Southampton Football Club have not made things easy for themselves this season. First there was the decision to only give accreditation to one photography agency this season, an ill-advised move motivated solely by profits which has alienated the club from the press and led to a boycott of ‘Digital South’ by regional news outlets.

Then there was the tragic death of club owner Markus Liebherr, an event which cast some doubt of the clubs long-term financial prospects. However, just when those issues had been resolved and clarified, Executive Chairman Nicola Cortese seized the opportunity (in a rather cynical fashion) to impose his own “vision” on the club.

It had been widely rumoured that Cortese’s professional relationship with manager Alan Pardew was a poor one, but few thought that the Italian would be brash enough to fire the former West Ham boss – Pardew having guided the club to a more than respectable seventh placed finish last season with the added handicap of a ten-point penalty. However, following last week’s 4-0 victory over Bristol Rovers, fire him was exactly what Cortese did.

This seemingly wilful, apparently personally-motivated act of self-harm angered a majority of Saints fans and, with no mention of the sacking other than a rather perplexing club statement having been made, the worryingly despotic Executive Chairman seems to be attempting to sweep the whole affair under the proverbial carpet.

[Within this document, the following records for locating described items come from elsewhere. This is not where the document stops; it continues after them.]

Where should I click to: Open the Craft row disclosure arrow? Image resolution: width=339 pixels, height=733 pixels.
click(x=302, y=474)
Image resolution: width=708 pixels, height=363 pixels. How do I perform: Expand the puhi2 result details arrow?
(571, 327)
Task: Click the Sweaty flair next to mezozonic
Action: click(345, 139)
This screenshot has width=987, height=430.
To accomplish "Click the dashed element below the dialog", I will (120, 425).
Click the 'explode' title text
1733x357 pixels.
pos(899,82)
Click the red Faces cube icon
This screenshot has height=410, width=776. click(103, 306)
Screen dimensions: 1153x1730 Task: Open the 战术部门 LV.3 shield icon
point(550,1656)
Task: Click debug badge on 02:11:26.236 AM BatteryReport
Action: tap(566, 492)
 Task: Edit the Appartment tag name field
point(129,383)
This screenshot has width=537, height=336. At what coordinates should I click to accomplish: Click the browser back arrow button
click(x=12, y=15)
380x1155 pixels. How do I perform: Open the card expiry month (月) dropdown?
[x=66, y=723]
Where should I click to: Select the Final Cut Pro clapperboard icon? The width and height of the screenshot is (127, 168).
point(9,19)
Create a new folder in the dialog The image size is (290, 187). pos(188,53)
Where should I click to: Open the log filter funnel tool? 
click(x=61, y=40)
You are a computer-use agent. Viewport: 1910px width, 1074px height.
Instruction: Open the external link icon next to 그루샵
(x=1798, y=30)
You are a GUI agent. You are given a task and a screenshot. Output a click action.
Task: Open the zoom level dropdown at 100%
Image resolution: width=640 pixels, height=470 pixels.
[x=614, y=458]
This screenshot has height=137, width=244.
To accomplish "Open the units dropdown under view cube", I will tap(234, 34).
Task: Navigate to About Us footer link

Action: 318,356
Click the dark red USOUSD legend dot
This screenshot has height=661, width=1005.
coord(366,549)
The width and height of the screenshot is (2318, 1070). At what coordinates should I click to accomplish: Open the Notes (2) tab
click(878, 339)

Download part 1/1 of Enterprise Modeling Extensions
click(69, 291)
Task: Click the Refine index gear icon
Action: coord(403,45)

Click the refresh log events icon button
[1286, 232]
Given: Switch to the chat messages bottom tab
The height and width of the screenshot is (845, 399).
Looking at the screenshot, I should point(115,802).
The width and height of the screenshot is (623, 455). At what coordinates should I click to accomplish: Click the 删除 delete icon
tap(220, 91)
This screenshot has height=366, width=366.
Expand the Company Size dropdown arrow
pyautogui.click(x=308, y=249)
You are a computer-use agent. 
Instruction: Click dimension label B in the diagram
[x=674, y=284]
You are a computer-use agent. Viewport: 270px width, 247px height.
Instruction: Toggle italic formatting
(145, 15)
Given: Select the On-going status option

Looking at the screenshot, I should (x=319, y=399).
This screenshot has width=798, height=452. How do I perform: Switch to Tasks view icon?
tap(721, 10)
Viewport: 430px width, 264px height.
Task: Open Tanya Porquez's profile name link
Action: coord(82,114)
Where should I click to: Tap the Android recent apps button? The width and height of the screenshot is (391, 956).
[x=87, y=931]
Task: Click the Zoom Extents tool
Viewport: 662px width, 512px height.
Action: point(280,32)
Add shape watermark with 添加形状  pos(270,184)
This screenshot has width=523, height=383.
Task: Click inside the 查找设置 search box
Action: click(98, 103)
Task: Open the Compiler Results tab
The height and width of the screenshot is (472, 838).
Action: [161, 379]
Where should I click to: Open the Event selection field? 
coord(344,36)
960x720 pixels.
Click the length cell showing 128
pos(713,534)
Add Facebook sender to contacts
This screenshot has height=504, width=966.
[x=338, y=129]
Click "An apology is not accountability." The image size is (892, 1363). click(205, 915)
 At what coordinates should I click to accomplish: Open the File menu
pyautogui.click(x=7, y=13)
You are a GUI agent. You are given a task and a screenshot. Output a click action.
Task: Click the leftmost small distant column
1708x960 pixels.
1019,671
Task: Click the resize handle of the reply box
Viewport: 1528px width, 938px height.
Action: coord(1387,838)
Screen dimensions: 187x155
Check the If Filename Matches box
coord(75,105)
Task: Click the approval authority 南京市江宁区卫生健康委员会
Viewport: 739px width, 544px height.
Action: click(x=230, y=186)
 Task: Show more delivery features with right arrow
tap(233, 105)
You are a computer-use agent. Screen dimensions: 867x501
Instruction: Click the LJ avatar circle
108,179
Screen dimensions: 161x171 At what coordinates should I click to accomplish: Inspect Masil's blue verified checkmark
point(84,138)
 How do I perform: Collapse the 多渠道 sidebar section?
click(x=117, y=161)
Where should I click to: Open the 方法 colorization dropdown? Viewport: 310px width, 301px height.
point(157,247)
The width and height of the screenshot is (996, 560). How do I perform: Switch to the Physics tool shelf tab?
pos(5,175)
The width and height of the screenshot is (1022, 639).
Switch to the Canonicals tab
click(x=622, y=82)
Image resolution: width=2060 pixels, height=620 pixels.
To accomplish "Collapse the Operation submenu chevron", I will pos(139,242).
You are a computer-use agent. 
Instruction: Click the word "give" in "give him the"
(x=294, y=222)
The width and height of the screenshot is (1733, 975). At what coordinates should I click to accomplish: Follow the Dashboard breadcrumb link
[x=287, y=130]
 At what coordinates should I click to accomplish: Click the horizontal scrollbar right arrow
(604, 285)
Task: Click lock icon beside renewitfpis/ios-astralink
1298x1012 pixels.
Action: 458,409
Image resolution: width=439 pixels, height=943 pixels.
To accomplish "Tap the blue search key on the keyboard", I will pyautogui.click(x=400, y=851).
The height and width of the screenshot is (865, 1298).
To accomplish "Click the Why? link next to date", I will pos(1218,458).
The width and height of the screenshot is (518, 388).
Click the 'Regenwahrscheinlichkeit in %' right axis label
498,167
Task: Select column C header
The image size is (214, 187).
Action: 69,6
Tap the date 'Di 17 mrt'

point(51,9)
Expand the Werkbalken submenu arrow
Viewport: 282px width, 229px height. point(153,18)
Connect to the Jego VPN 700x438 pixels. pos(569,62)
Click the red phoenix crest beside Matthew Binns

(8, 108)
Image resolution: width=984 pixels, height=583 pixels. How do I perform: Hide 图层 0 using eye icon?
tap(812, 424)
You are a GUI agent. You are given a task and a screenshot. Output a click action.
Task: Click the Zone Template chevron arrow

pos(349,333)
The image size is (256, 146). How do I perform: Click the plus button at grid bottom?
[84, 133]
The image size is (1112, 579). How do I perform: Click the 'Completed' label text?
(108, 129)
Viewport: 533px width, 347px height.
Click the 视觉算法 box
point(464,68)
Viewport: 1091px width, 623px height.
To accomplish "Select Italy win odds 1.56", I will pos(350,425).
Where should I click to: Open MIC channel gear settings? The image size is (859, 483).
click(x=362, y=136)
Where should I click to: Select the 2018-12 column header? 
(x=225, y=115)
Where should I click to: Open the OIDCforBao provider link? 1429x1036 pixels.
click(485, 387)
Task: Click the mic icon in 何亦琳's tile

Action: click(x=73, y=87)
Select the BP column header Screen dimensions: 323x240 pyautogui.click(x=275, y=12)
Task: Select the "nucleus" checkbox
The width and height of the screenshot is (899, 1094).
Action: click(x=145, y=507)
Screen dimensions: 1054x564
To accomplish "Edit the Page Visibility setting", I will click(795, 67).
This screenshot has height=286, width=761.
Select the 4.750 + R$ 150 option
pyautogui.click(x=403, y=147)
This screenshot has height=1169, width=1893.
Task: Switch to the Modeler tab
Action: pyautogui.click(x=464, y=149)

With the club obviously not seeing Pardew as a manager capable of taking them into the Championship, fans now wait with an irascible interest to see who Cortese is able to bring to St Mary’s. There have been rumours that both Martin O’Neill and (frighteningly) Phil Brown have applied for the job, although just how accurate such reports turn out to be remains to be seen.

Dean Wilkins, a member of Southampton’s coaching staff, is temporarily taking charge of the first team, but results have not been good – today’s 2-0 defeat to Rochdale being a case in point – and it is looking increasingly like the Executive Chairman’s actions have done far more harm than good.

A traditionally turbulent club with regard to turnover of managers, it had looked like Southampton were finally embarking on an extended period of stability under Pardew’s leadership. Alas, it was not to be so and the club’s remarkable capacity for self-destruction has again come to the fore.

Cortese, a somewhat erratic and power-hungry businessman, needs to act fast and find the club a manager better-placed to guide the club up the league pyramid than Pardew – a very difficult task indeed. If he is not able to do so then Southampton, a club that has been through so much in recent years, could be back to square one.